What I was listening to last month: May


Woah, this is a late post. Still, I’ll try and forget that we’re stuck slap bang in the middle of June, and instead look back to what I was listening to last month.

There were a whole heap of records released in May that will no doubt sit in and around the top ten records of 2013 by the time December comes around. Whether they get a place in my top ten is another matter.

The global salivation that greeted Daft Punk’s latest full-length was a tad OTT. It’s a good record, yes, but it hardly seemed groundbreaking. Likewise, The National’s latest effort, Trouble Will Find Me, was in every sense a The National record; morose, enveloping and stacked full of crescendos. Did it surpass the masterpieces of Alligator and Boxer? I don’t think so.

Still, there was much to enjoy last month. I made a trek to Field Day in London where I saw a caught the likes of Animal Collective, Savages, Chvrches, Solange and Django Django. But, the real find of the weekend was Francois and the Atlas Mountains, whose blend of French-tinted pop and intricate math rock motifs created a  limb-shuffling forty odd minutes of rare brilliance.

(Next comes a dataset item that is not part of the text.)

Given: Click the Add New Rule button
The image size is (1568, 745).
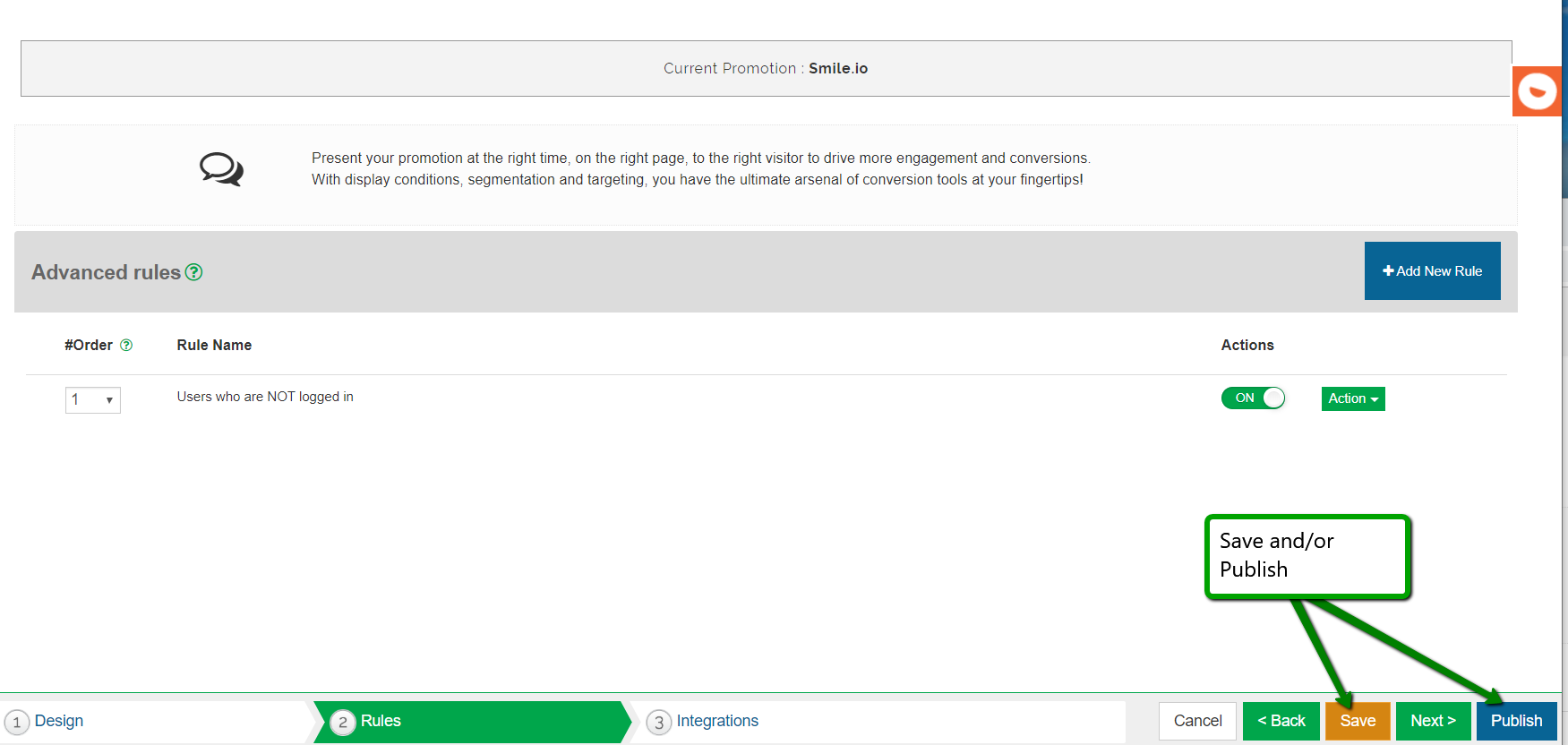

Finally - against all my better instincts - I fell hook, line and sinker for the new Vampire Weekend record, Modern Vampires of the City. I’ve never really paid too much attention to VW; their Graceland-inspired melodies merely made me want to reach for the actual Graceland. But this new VW offering is a supreme slab of indie intelligence, the likes of which I never imagined they were capable of.

Goes to show that, underneath all the superlatives and verbosity, we critics know very little at all.